Better than a good butterhead is a moderate cos, L sativa var longifolia. Most cos lettuces do not grow well over winter, but 'Little Gem' will do well from an early sowing and certainly is always worth finding room for in the garden. It has been bastardised by its popularity, but it is a good lettuce and a home-grown one will astonish you with its freshness and taste, compared with the supermarket version - grown with all the artfulness that the desire for profit, speed and storage can devise.

'Lobjoits Green Cos' is a better cos, much bigger, rather slower to develop and with a shorter season, but probably the best lettuce that you can grow or eat. Although reputedly the slowest lettuce type to run to seed, I have often gone away for a couple of days leaving a bed of superb cos without a hint of bolting, only to come back and find the whole lot shooting up in an elongated attempt to set seed. Lettuce leaves are still edible when they have bolted, but they get very bitter. But none of this is a disaster. The chickens like them and they can be added to the compost heap. Just grow more.

'Rouge d'Hiver' is a cos that will grow in cooler conditions (although not really over winter) and 'Paris Island Cos' is another I grow and enjoy. 'Kendo' is good for early spring, with a bronzy blush to its leaves. You can get red cos, too, which adds variety, if not any extra taste. Cos lettuces not only taste better than most lettuces, they are also higher in vitamin C and betacarotene than the ubiquitous iceberg - a nasty, tasteless thing, and never worth giving garden room to.

Loose-leaf, or salad bowl, lettuce (L sativa var. crispa) is always useful, tasty and nutritious. It never matches the best of a good cos but it's invaluable. I grow red and green oak-leaf varieties (they come with various proprietary names), and 'Merveille de Quatre Saisons', a very good year-round lettuce. All can be picked leaf by leaf or cut flush with the ground and left to regrow for at least one, and usually two subsequent cuttings.

If you eat a lot of lettuce - and I reckon on eating some at least once a day, often twice - it is usually preferable to have a good steady supply of the types you like rather than a wide range of obscure varieties; that's entertaining for the horticulturist but makes less sense for the epicure. I'd suggest a good batch of no more than half-a-dozen lettuces at any one time from the scores available as packets of seed. Experiment until you find the ones you like and then concentrate on growing them well.

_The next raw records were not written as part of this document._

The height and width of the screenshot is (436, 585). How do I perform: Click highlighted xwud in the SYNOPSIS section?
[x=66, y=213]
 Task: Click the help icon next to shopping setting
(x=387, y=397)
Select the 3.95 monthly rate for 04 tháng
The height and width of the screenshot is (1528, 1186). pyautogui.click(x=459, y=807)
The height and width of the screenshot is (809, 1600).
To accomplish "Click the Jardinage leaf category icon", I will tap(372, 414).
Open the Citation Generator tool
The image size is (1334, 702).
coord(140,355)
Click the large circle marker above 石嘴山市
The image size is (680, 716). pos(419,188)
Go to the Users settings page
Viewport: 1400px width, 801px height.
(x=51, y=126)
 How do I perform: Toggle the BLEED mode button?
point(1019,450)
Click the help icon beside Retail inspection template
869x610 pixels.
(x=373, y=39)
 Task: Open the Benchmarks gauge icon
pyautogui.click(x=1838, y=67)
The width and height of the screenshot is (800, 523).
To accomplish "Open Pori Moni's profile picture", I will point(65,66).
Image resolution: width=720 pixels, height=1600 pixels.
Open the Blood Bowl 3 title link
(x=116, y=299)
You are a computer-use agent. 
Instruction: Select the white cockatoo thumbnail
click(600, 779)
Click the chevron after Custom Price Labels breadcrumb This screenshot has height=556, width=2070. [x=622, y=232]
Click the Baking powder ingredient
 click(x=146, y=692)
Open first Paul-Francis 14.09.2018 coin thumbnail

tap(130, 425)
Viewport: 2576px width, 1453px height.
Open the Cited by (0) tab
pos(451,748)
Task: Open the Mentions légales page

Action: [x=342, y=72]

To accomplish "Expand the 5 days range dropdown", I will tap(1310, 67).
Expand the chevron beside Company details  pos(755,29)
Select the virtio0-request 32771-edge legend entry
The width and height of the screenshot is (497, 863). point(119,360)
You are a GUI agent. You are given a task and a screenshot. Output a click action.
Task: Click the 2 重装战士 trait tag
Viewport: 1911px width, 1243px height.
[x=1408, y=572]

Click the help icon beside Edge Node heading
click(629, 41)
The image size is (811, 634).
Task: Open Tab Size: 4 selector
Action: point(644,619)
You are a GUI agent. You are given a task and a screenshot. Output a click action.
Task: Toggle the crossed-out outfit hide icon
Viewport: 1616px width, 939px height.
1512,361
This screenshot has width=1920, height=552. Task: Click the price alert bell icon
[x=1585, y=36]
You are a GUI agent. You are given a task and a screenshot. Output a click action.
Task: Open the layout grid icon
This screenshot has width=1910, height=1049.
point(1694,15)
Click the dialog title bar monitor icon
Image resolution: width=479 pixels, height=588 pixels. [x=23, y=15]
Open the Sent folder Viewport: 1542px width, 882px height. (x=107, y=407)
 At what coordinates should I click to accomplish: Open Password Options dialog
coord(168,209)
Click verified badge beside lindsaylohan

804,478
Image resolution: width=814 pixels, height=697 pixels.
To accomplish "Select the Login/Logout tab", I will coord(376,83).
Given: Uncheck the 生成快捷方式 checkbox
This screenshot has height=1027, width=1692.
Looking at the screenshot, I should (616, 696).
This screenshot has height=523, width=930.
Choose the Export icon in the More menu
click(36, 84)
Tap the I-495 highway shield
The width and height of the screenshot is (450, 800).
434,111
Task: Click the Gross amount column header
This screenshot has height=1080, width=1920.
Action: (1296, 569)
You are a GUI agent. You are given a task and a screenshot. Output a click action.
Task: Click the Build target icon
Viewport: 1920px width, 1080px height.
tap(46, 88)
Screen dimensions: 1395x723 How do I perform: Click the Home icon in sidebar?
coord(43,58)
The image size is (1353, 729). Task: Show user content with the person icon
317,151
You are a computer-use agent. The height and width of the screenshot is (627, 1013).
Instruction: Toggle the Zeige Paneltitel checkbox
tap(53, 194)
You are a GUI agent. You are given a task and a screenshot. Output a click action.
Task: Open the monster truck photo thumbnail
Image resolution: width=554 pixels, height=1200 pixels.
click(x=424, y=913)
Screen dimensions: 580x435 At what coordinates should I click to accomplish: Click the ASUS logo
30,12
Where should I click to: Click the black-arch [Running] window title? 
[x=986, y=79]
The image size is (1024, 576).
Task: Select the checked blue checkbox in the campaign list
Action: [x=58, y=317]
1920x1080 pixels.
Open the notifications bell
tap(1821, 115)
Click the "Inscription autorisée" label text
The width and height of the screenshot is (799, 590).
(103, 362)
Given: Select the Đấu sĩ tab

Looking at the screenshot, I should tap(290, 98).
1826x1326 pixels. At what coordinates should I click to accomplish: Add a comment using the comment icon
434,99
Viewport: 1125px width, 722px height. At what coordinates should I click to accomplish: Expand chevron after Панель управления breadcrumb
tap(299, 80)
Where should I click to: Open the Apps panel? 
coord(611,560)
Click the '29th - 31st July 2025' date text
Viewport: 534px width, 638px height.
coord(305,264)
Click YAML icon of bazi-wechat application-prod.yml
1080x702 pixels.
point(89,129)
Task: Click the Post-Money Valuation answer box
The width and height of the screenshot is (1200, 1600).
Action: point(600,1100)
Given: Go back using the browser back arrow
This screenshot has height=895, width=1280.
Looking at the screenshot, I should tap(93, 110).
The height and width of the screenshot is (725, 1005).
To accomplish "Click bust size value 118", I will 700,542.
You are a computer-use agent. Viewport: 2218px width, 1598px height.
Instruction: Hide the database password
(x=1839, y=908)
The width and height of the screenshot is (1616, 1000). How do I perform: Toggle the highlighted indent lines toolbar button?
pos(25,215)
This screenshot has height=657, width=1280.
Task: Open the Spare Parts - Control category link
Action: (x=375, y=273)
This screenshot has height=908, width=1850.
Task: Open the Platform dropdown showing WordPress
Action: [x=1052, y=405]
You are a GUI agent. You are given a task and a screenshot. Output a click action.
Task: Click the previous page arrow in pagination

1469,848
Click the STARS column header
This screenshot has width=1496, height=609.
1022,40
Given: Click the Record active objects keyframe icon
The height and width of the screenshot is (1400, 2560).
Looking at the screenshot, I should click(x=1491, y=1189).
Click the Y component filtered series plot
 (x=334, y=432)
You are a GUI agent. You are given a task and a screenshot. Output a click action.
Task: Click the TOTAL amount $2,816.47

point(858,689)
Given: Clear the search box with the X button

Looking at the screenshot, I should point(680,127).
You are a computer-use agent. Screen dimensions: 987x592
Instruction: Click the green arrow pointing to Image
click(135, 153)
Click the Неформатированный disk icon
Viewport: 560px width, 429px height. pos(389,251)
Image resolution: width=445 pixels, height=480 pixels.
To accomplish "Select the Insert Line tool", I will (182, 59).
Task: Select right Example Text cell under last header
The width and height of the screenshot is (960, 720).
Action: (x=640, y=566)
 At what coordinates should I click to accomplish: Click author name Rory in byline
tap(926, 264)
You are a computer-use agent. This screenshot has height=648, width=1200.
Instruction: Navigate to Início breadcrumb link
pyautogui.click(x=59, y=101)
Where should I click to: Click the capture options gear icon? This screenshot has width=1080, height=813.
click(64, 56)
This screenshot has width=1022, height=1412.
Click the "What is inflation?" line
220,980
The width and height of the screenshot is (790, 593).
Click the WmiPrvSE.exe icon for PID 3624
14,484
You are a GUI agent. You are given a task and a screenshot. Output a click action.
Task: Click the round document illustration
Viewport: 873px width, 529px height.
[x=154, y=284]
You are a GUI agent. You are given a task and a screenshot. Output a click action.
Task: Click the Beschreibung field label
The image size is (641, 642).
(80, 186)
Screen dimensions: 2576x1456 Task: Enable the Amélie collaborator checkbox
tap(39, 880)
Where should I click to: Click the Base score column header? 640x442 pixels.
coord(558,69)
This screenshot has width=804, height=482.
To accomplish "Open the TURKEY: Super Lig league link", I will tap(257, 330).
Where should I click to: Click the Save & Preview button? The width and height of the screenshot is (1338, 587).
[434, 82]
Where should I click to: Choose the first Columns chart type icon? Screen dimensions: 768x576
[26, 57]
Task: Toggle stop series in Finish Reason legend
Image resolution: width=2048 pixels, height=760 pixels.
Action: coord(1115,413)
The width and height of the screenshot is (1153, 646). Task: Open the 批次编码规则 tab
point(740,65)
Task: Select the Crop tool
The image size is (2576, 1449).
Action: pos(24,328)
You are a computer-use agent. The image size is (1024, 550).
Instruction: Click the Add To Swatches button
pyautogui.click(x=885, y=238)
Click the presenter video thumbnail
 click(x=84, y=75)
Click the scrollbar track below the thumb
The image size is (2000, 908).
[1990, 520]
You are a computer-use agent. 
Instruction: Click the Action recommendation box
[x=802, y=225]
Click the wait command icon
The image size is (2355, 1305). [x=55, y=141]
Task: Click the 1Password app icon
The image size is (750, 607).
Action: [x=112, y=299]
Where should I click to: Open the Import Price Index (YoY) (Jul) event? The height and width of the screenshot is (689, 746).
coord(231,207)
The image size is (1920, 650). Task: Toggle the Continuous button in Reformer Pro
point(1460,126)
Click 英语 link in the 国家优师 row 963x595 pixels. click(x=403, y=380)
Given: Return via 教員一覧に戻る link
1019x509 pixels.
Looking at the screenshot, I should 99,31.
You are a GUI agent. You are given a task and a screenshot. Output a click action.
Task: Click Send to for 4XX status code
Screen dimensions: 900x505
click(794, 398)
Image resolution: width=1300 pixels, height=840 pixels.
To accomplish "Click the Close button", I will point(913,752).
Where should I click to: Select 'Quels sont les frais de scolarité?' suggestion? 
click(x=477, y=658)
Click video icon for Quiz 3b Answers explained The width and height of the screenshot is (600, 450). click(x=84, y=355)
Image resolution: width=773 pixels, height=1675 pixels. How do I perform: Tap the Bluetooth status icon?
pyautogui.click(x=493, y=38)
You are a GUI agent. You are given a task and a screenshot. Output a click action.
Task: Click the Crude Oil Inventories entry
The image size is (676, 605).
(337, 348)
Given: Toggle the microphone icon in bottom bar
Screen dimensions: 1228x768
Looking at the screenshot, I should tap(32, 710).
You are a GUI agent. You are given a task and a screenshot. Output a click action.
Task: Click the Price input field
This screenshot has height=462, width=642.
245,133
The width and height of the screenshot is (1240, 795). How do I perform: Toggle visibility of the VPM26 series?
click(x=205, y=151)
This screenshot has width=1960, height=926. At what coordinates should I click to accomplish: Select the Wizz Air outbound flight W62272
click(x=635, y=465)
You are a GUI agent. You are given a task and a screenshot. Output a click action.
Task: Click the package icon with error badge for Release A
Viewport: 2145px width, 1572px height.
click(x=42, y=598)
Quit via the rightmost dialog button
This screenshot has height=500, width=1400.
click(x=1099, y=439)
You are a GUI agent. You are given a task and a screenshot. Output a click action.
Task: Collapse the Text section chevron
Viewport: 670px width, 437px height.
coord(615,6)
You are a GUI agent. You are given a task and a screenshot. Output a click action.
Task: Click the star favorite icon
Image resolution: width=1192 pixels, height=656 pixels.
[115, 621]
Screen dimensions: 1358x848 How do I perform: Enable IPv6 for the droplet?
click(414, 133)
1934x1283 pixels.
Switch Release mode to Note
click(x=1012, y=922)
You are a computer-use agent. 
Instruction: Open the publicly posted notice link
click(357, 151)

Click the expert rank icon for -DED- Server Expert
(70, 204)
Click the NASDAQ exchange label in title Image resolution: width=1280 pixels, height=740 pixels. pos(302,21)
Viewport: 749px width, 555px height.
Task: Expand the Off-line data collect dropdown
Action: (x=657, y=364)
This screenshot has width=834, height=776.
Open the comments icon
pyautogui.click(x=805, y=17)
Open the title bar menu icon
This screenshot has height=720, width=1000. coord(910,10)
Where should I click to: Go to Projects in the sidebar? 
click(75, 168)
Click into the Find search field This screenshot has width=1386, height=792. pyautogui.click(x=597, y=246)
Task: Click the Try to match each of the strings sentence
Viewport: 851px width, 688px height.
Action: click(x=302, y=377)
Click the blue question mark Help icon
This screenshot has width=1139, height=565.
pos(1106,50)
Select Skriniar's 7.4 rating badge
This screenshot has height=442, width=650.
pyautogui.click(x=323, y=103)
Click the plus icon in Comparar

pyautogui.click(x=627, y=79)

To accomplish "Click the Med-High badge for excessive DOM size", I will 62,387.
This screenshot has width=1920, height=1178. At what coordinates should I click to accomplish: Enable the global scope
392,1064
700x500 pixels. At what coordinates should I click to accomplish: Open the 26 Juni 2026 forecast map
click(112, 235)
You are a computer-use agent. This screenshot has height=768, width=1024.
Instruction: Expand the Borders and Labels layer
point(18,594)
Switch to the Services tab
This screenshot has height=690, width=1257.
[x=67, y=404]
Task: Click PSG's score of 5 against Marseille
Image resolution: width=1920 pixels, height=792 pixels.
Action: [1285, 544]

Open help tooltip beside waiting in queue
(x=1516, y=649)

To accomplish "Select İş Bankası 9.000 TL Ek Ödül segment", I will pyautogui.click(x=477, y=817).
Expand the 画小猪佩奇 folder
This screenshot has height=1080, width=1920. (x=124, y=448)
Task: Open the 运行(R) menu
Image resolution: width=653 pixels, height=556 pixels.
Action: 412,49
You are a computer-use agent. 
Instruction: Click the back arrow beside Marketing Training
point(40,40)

Lettuce germinate at surprisingly low temperatures; many will fail to germinate once the soil temperature rises above 25C - which you often get from mid-June to August. This can lead to a dearth of lettuce in August, as mature plants suddenly go to seed and there is a lack of young plants to replace them, because germination has been poor in the previous month. There are ways around this. Sow in the afternoon so that the vital germination phase coincides with the cool of night. Sow in seed trays and put them in the shade, and cover with glass or newspaper to keep them cool until the seedlings appear. And if the seeds are showing no signs of life after a week, put them in the fridge for 24 hours. In fact, late August- and September-sown lettuce do very well because the nights are getting cooler.

If you are sowing directly into the soil (something I never do nowadays, as slugs attack the very young seedlings in my garden), water the drill before sowing to cool the soil down. And make sure you sow into a shaded part of the garden.